I thought that today I would let our readers in on my thought process for picking a season. There are a lot of things I consider. I try to think about what work is going to serve our artists. This includes our designers, our actors, and our playwrights. I also think of our audience. I view our season offerings as an exchange in a relationship we share with the community here in Central Virginia. I try to think about where are audience is in our relationship. Where are they ready to go? What will bring them back to us? What will increase their size? What do they need right now as a community?

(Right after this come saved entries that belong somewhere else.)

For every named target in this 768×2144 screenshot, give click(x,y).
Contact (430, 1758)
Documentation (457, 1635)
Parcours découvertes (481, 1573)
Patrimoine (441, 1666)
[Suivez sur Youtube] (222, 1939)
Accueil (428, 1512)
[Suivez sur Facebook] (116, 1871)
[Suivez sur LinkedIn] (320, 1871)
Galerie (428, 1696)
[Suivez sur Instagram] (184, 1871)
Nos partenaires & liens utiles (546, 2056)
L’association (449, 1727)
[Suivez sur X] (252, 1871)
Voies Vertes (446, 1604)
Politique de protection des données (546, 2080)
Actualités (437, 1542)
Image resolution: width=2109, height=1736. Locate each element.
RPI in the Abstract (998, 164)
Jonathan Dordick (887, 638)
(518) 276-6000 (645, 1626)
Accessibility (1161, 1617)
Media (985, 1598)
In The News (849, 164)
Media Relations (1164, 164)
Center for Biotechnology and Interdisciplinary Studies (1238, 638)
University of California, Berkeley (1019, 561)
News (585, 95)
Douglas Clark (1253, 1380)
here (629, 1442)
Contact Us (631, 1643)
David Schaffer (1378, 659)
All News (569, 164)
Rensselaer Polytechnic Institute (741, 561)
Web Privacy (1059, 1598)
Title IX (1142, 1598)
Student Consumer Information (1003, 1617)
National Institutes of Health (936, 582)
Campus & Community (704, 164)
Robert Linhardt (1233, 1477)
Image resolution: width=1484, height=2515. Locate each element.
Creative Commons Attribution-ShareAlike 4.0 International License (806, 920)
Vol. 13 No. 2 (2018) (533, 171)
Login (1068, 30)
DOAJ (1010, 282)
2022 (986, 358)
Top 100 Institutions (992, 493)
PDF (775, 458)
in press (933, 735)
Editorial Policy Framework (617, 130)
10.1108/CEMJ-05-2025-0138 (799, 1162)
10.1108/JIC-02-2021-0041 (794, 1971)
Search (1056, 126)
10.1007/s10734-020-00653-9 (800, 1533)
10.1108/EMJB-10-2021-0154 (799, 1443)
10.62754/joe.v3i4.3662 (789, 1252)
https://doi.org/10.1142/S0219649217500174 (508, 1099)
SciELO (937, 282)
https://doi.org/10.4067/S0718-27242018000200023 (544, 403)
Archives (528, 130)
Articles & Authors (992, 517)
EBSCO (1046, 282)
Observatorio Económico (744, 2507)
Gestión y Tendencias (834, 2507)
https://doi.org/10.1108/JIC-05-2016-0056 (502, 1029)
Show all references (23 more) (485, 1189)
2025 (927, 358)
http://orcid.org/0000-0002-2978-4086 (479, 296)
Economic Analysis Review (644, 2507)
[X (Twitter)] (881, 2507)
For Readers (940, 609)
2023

This year's production of HAMLET allowed us to both explore local history as well as produce another site specific outdoor Shakespeare

The last three years we have offered an outdoor Shakespeare. This has been a good compromise in our relationship with the community because Shakespeare is recognizable, has confirmed greatness, is associated with outdoor performance, and it still allows us as a company to explore and push ourselves. We love the Bard and the depth of the work. We can also seek out exciting performance locations for our shows. We will do this for at least another year. I want our audiences to learn to love our particular outdoor approach to theatrical work and Shakespeare is a good gateway drug. My hope is that we can offer other kinds of work outside once our audience is coming to see us and not just outdoor Shakespeare.

Almost as soon as I arrive on campus I start to look for a location for next year's outdoor show. This year I took advice from Krista (scenic designer) and Dan (lighting designer). We are always wandering around campus scouting locations. This year I went with the location first and then picked a show for that location (I have selected a show... this announcement will come by the opening of HAMLET). This year I went with Dan's spot. It is gorgeous. It is near parking and close to Babcock. It is adjacent to the old train station and caboose. There is a perfect grass area for audience and it has natural back drop (see below). Next year we will build a set and utilize this natural backdrop.

The back drop of next year's outdoor location

This year was our first year doing theatre for young audiences (get your tickets today for Alice and Wonderland!). This is an experimental year for us. I have a firm belief that there is an audience for TYA (Theatre for Young Audiences) but we have to find them and we have to build a tradition in the area that we do a TYA show every year. This year is a first and just like our first season, the audience will be there but the tradition will have to come with time and with that tradition audiences will grow. We are currently preparing for a NYC Fringe production of company member Josh Mikel's children's play Good Trouble on Bad Bad Island. I really love the idea of producing original and new work for TYA and this may be something we continue. I am also re-considering where in the season we place the TYA show. It might be effective for us to do a show while schools are still in session to maximize our educational outreach associated with the show.

This year's production of ALICE IN WONDERLAND

Our final slot is up in the air right now. This show would be indoors and would run along side our outdoor Shakespeare. For sometime we have been organizing and planning a theatrical production that involved the Monacan Indian tribe. This project was slated for next year but because of various circumstances the project has been pushed back. I am always looking for a show in our season that plays on local history and culture. I would love ideas and thoughts from YOU! If you have any, email me with them at

I will announce the 2011 season during the HAMLET run. Stay tuned...

Geoffrey Kershner
Artistic Director


Caitlin C said...

Brecht! Or The Government Inspector. Uh... I must admit I didn't really take local culture into consideration, but I'm sure they could be angled that way! 8D

Will Shakespeare said...

I have a couple of ideas that might work. One is to explore a vanishing way of life. For instance, tobacco farming was once the whole reason for settling this area, but is rare now. Another is furniture making. This used to be a large part of the economy in Southern Virginia,but is disappearing now.
Another idea is the building of the Blue Ridge Parkway and Appalacchian Trail in the 30's.